Dóra Maurer
Hand-Made Fractal

Painting series, 1988-95




"If we play each pattern very slowly, or hear them this way while we read along in the score, okay, these are very simple factors, but by multiplication they will become superior patterns, or I should say, hyper-patterns. This is exactly what takes place in fractal geometry."


(George Ligeti, in: "Steirischer Herbst" p. 13. Quoted by J. Claus: Electronisches Gestalten in Kunstdesign, rororo 1991.)



If we look at art as a complex system of learning, we cannot avoid employing such methods as enlargement, deceleration, separation of certain segments, the repetition of these segments, classification, or logical and calculated investigation. The accentuation and enlargement over the years of various aspects of my earlier Displacements diagrams were based on this curious, orientative observation and the fortifying deceleration of elusive things, as were my films, which discussed elemental occurrences.
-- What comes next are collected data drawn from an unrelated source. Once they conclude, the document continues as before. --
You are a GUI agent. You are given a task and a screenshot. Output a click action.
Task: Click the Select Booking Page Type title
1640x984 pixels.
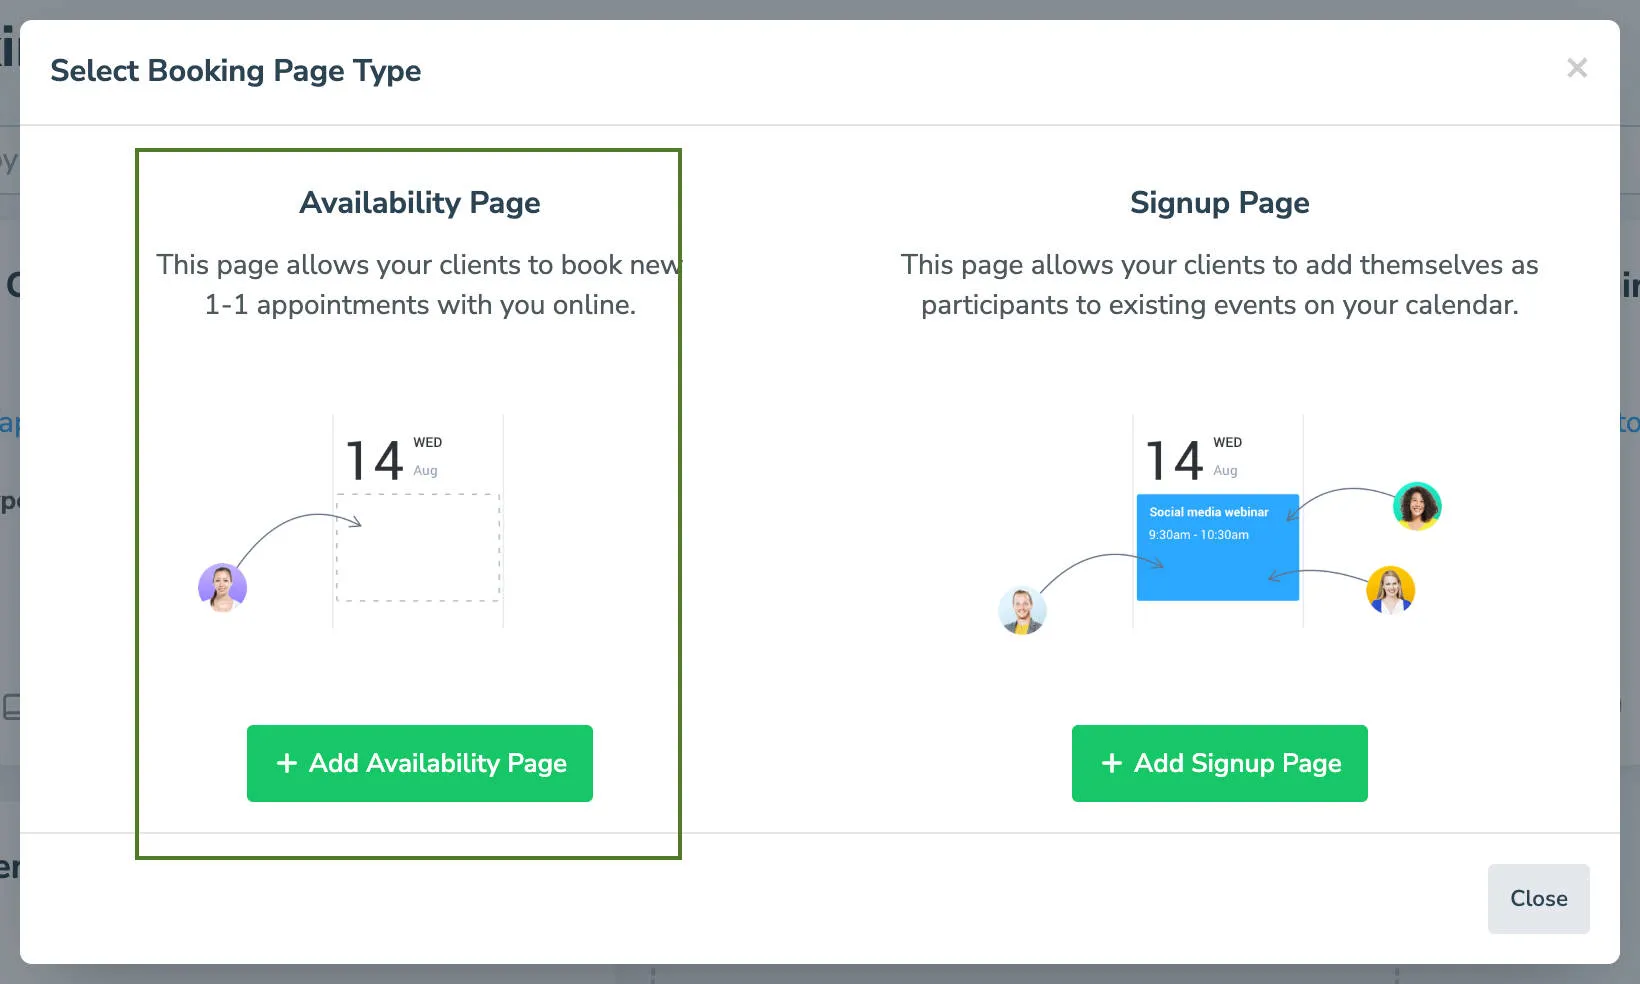(x=236, y=71)
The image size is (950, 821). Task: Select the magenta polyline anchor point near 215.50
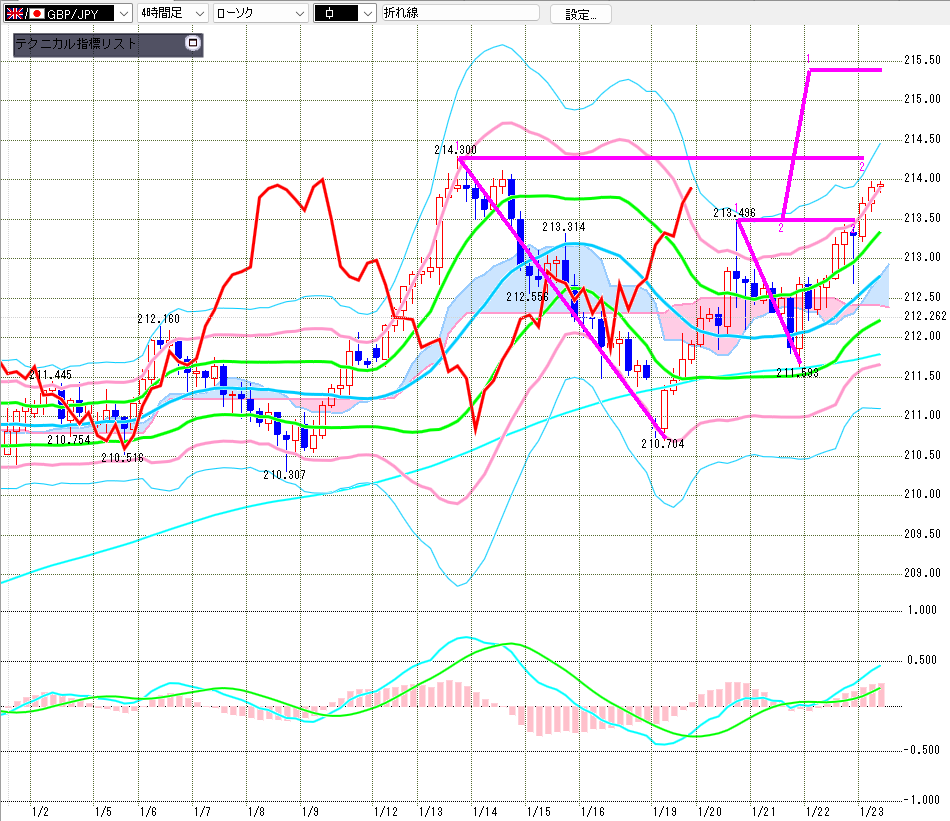tap(809, 69)
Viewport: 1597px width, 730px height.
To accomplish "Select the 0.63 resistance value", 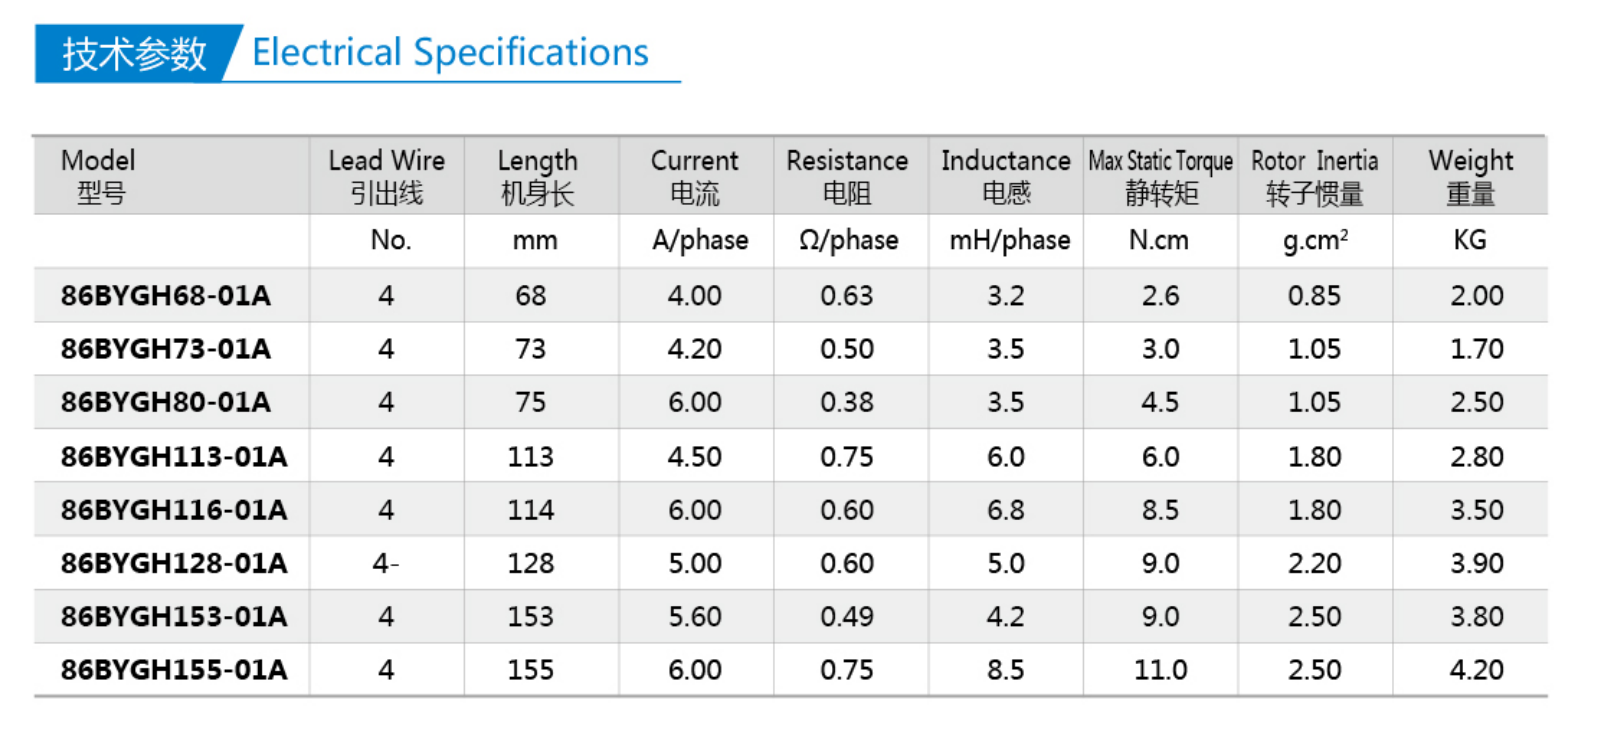I will tap(846, 295).
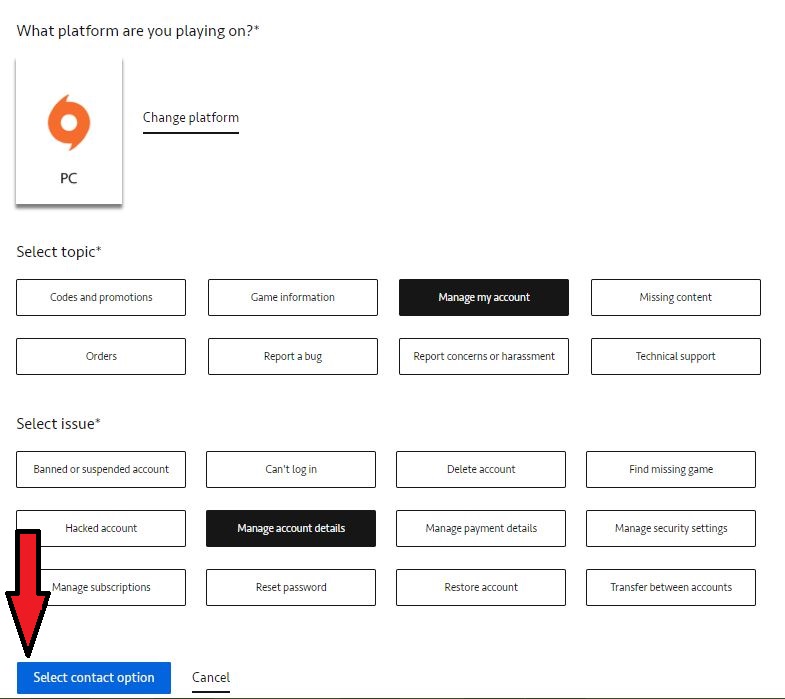Select Report concerns or harassment

pos(484,357)
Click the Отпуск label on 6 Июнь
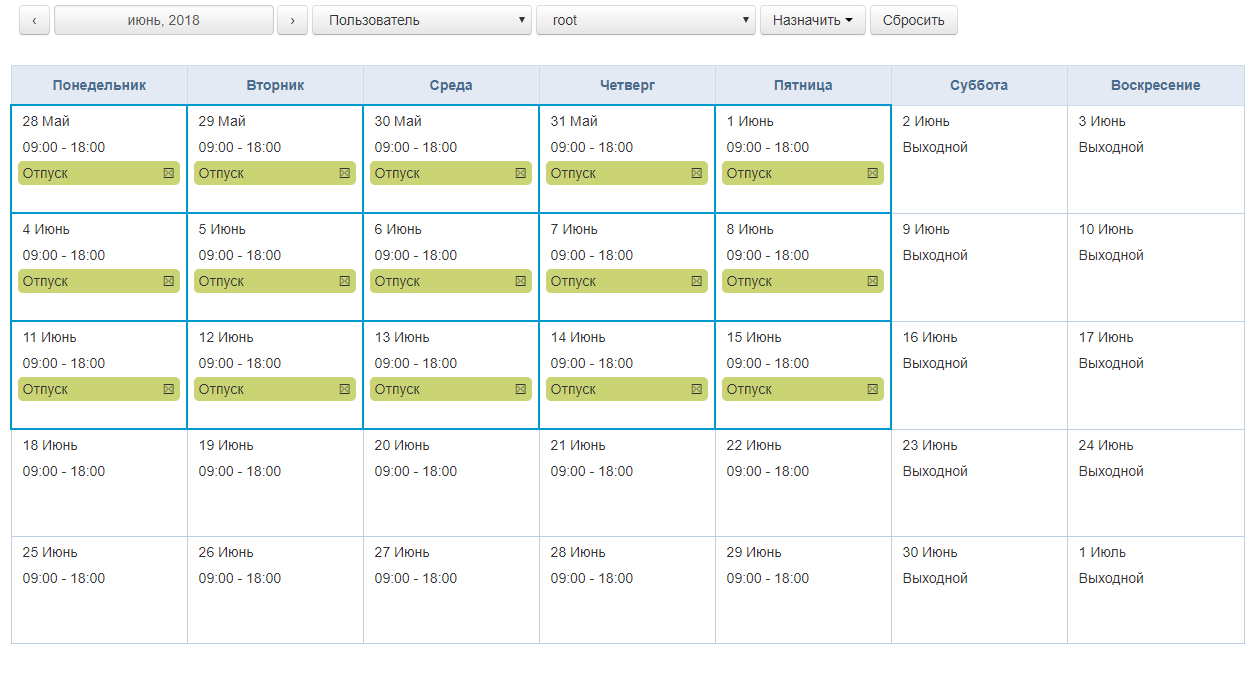Image resolution: width=1256 pixels, height=676 pixels. (x=398, y=281)
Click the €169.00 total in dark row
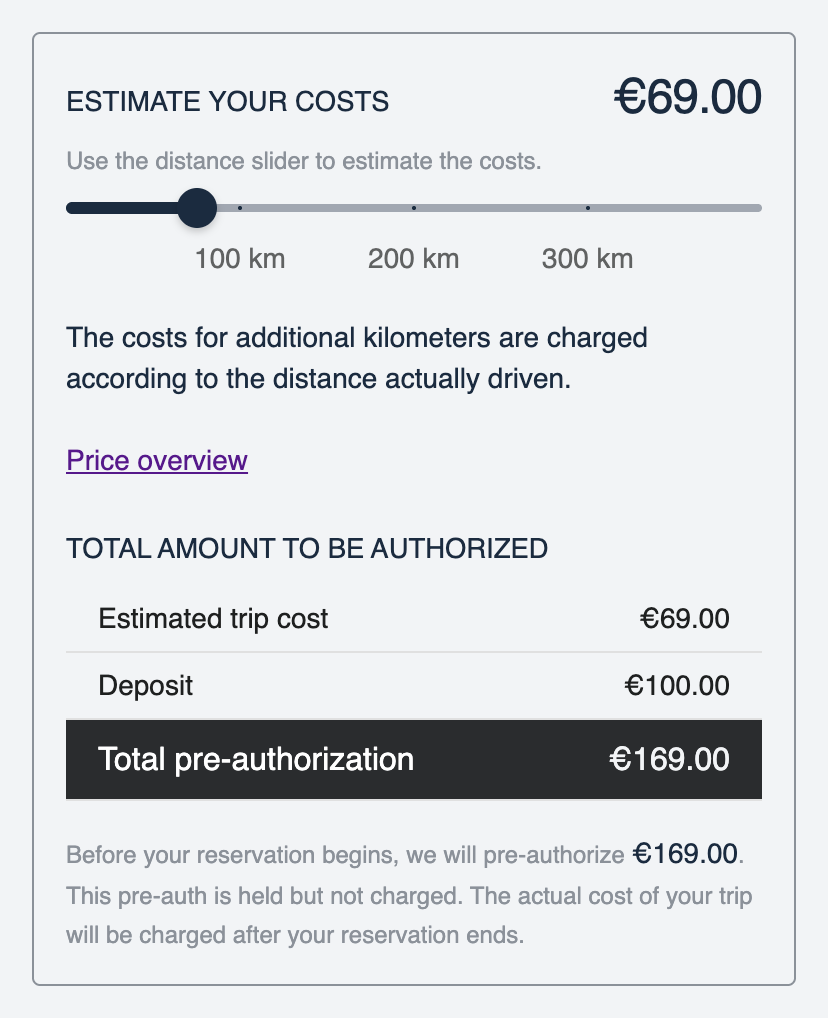 pos(670,759)
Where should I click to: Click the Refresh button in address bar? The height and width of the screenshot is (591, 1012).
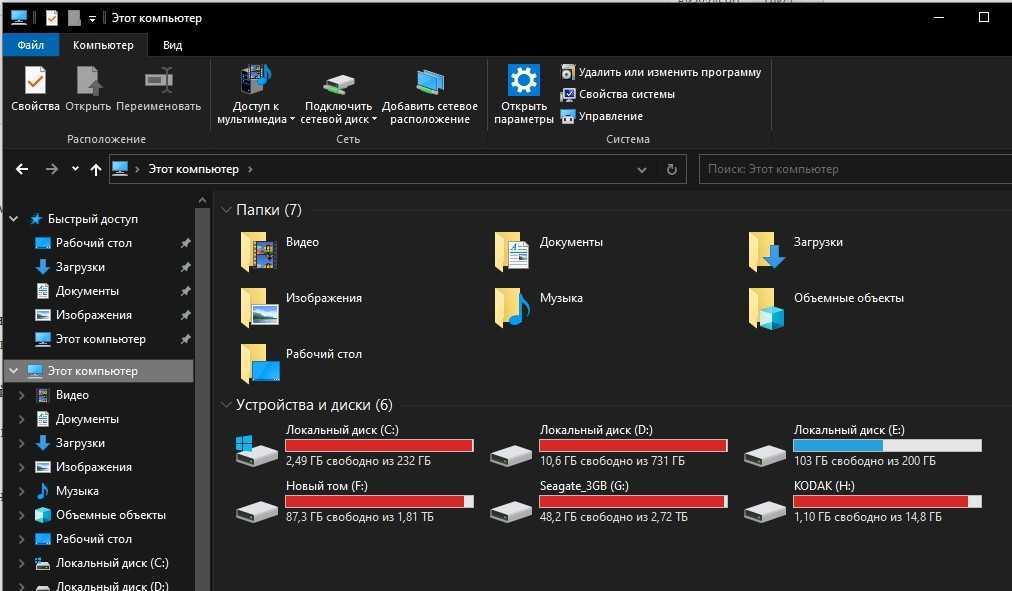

The picture series entitled "Hand-Made Fractal" was based on a small part of the 46th step in the Displacement Series. At every step, it expands tenfold in a way that only a fragment of the selected diagram enlarges further. The eight-coloured, 3 mm wide lines (which cover the surfaces and thus mark the constellations), as constituents, do not become thicker, but multiply. As a result, the enlargement of the diagram creates new patterns in each picture, but the feeling of enlargement, which is commonly present during a projection, does not occur.

   



Retardation (Inter-Images 1)
16 mm színes film, 1989

"Retardation" (Inter-Images 1) is a five-minute-long film; the expansion of the gradual 90-degree rotation of a female head, on a one-second-long film (25 frames). Each frame of the film contains one-twenty-fifth of the 1/25 movement phase: through one tiny opening of a square-ruled structure we can see every detail of the head. One sound of the entire scale is rendered in every little detail. The 25 details are projected in cycles repeated ten times. The movement which is hidden and detained this way gives the feeling of a more lavish tangibility.





Anti-zoetrope (Inter-Images 2)
16 mm színes film, 1989




The film etude "Anti-zoetrope" (Inter-Images 3) changes the vocation of the zoetrope, that technically primitive apparatus, into its opposite. By large movements it generates a static picture: the camera rotates for three minutes around the perimeter of a boxing match which takes place in a space surrounded by lined-up screens. It sees the event through the gaps between the screens. The faster it moves around the ring, the less it records of any given movement: we see blurs and static pictures.